Stored records:
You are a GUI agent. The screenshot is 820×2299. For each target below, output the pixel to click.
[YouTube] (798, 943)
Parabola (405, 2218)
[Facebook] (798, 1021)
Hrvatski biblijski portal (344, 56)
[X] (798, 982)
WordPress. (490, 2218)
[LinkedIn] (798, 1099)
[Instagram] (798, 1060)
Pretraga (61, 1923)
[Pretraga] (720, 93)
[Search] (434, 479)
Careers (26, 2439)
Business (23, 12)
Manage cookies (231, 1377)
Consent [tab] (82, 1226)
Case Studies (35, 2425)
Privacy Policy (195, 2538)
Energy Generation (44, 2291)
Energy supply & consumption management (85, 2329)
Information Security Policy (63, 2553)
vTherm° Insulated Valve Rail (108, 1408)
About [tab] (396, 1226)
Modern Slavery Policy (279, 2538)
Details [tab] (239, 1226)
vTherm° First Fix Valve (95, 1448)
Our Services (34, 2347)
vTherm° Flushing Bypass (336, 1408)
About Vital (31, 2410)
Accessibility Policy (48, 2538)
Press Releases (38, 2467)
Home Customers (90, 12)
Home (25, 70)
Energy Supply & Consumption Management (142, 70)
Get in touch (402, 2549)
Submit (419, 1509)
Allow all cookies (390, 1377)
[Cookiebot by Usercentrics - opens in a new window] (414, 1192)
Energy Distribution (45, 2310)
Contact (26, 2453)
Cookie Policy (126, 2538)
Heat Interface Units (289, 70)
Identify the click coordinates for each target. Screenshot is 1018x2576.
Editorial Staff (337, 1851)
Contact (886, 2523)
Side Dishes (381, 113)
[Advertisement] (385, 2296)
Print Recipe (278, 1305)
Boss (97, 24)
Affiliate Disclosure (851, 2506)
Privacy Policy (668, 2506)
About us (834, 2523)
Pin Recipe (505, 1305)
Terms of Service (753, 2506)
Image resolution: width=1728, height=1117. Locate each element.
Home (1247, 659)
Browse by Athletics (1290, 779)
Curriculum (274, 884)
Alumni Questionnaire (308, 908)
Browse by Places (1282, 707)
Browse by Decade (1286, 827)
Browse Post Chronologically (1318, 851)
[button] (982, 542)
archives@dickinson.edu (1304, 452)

[Required action]
Please reproduce, exactly as they appear above, the lines from the line containing "Parabola (405, 2218)" up to and including the line containing "Accessibility Policy (48, 2538)".

[Exercise answer]
Parabola (405, 2218)
[Facebook] (798, 1021)
Hrvatski biblijski portal (344, 56)
[X] (798, 982)
WordPress. (490, 2218)
[LinkedIn] (798, 1099)
[Instagram] (798, 1060)
Pretraga (61, 1923)
[Pretraga] (720, 93)
[Search] (434, 479)
Careers (26, 2439)
Business (23, 12)
Manage cookies (231, 1377)
Consent [tab] (82, 1226)
Case Studies (35, 2425)
Privacy Policy (195, 2538)
Energy Generation (44, 2291)
Energy supply & consumption management (85, 2329)
Information Security Policy (63, 2553)
vTherm° Insulated Valve Rail (108, 1408)
About [tab] (396, 1226)
Modern Slavery Policy (279, 2538)
Details [tab] (239, 1226)
vTherm° First Fix Valve (95, 1448)
Our Services (34, 2347)
vTherm° Flushing Bypass (336, 1408)
About Vital (31, 2410)
Accessibility Policy (48, 2538)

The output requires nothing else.